Text provided =>
_ _ _
# Short Selling Trading Strategies



## bassmann (11 September 2008)

Hi there,

I have been working on various short trading strategies over the last few months given the environment but to this point have not entered a short position because I am yet to come up with a strategy that is statistically reliable. My aim with this post is to identify knowledge gaps/insight into what I have explored so far with the aim of developing a system generated strategy for shorting the market.

To date I have 2 system I trade;
1.	A Long Bull Breakout system which has predominantly been switched off since Aug-07 (apart from some short mini bulls)
2.	A long Bear system that has worked ok in the current bear market based on oversold and resistance points as targets. 

Both systems make money, but the second to a lesser extent as expected. Can’t seem to develop a system that reliably makes money shorting though (should have kept my systems 2 years ago that tested me bankrupt and just reversed to strategy).


*Objective*
Primarily I wish to be net long, but see a great benefit in hedging my long Bear strategy with a short bear strategy, thus the fundamental of my strategy is to go short when the market is bearish.


*The Universe*
Benchmarked against XJO and tested against ASX200 Stocks.
Why ASX200 - specs have tanked deeper but are generally more volatile in an intraday capacity. Also Higher cap stocks are more accessible to short either on the ASX or CFD’s.


What I have tested in system development of a Short Bear system

*The Setup*
1.	Trend of XJO – have developed oscillators  that detect a bearish trend reliably
2.	Trend of underlying security – Security Close must be < 200 day SMA and the trend oscillator is negative. ADX(14) must be > 20 otherwise stock is trading
3.	Volume relationship of underlying Security – look for up days of high volume that lead into low volume days at a similar price level (i.e. Identify the bear rally)
The Signals
4.	Entry Signal – Entry price must be some derivative of the setup signal (i.e. >=C on signal or >= HHV of last X days (kind of a negative retracement).
5.	Exit Signal – mainly based on crosses above support levels for profit exits and crosses above resistance levels for trailing stops


*Questions

General*
•	Benchmarked annualised returns, what should I expect from a short system?
•	Win/Loss Ratio targets. What should I expect?
•	What would you suggest I look at next in terms of what I am testing?
•	What are the obvious gaps in the strategy I am testing?
•	Anything else you think is of use. 

*Specific*
•	High Intraday volatility – how to tackle stops and profit targets
•	Volume – how to interpret and its relevance on the ASX
•	Index Trend – anything to add to what I have above.
•	Trading environment Filter – ideas to identify such (currently using ADX(14)>20)
•	Trend going against the short position (with potentially unlimited losses). How to determine whether a bear rally is a rally or a trend reversal.
_ _ _
Information provided =>
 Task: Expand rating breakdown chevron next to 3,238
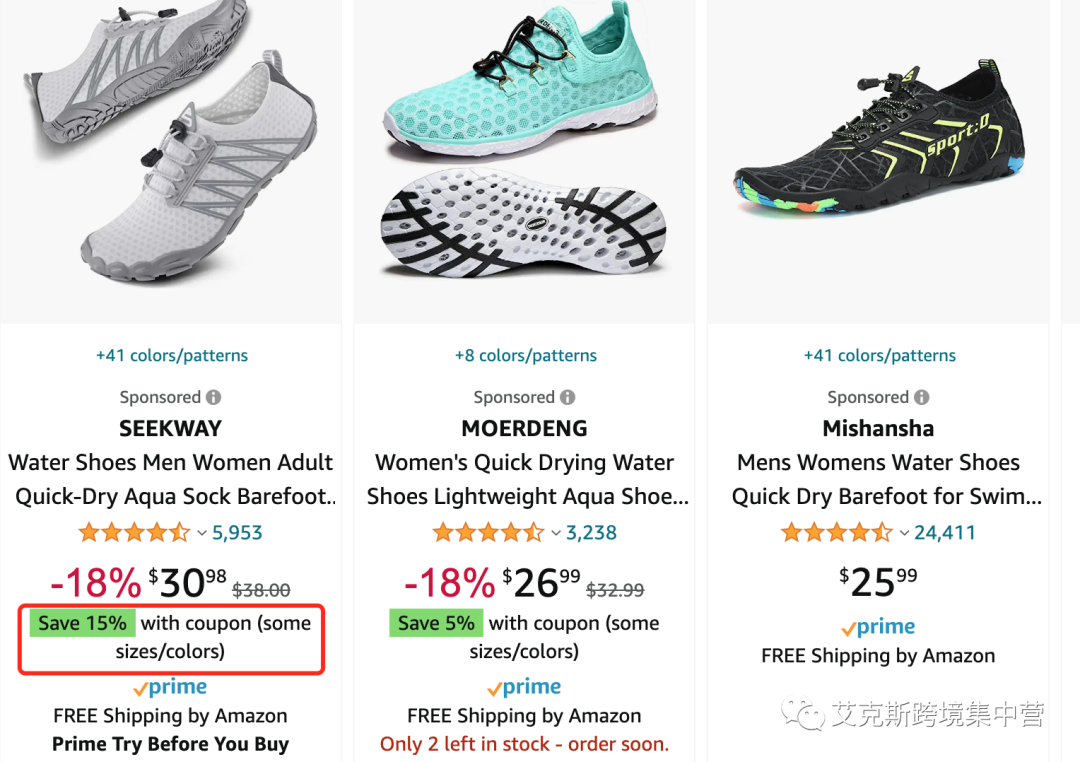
_ _ _
Required actions =>
1 – Answer these from the short selling post:
(a) Which index is the work benchmarked against?
(b) What ADX condition must a security meet in the setup?
(c) Since when has the Long Bull Breakout system mostly been switched off?
2 – Please carry on the forum post about short selling trading strategies from its last line.
The data is separate from the forum post on short selling and does not belong to it.

Responses to the tasks =>
1 –
(a) XJO
(b) ADX(14) must be greater than 20.
(c) Since Aug-07

2 –
•	Logical stop that does not get hit too often by intraday movements

Thanks in advance,

Bassmann


----------



## kam75 (22 September 2008)

Sounds very complicated but.. it may be just the thing - provided you can follow it during losing streaks. Selling short is just the opposite of going long.  If you've traded long and made money, just reverse everything when shorting.

For example, I like to trade resistance breakouts long.  When selling short, I do just the opposite and look for a liquid, volatile stock that has formed a good top after a large, quick advance and is attempting to break support. The on-balance volume must be falling, showing the sellers in control. It’s then a matter of identifying a point of entry that allows me to sell short at stop on the break of support while simultaneously placing a tight protective buy stop order to automatically cover my position in case the dog does not dump as planned. As the trade unfolds, I trail the buy stop to breakeven and below to lock in profits while staying with the downtrend.

Your questions can only be answered over time by trading the system using real money. I would'nt get excited by results derived from historic data tests.

regards


----------



## tech/a (22 September 2008)

Shorts (When you can trade them) are short and sweet.
Using a 200 day m/a as a fliter means you'll lose most of the profit potential.

Ditch oscillators and use price.

Using crosses as signals is plain hopeless.

A shorting system has vastly different characteristics and should have vastly different conditions than a long system.Simply reversing a long method doesnt work in my experience.

Questions

General
• Benchmarked annualised returns, what should I expect from a short system?

*In a bull market a loss in a bear market a profit.*

• Win/Loss Ratio targets. What should I expect?

*This should be a shorter timeframe method so Id be expecting a greater than 60% win rate and an R/R of 2 or more.*

• What would you suggest I look at next in terms of what I am testing?

*Indexes.*

• What are the obvious gaps in the strategy I am testing?

*See above.*

• Anything else you think is of use.

*Heaps but you need to spend more time on the issues mentioned.You need to know what you need to do to make a method profitable.(see above)
*
Specific
• High Intraday volatility – how to tackle stops and profit targets

*Widen stops.*

• Volume – how to interpret and its relevance on the ASX

*Do you mean volume or market depth volume?*

• Index Trend – anything to add to what I have above.

Good move.

• Trading environment Filter – ideas to identify such (currently using ADX(14)>20)

*Higher highs and lower lows (weekly) Cant code though.*

• Trend going against the short position (with potentially unlimited losses). How to determine whether a bear rally is a rally or a trend reversal.

*Not required for a system.*

• Logical stop that does not get hit too often by intraday movements

*Work perhaps on 1.5 X---- 3 day volitility.*


----------



## Chorlton (2 October 2008)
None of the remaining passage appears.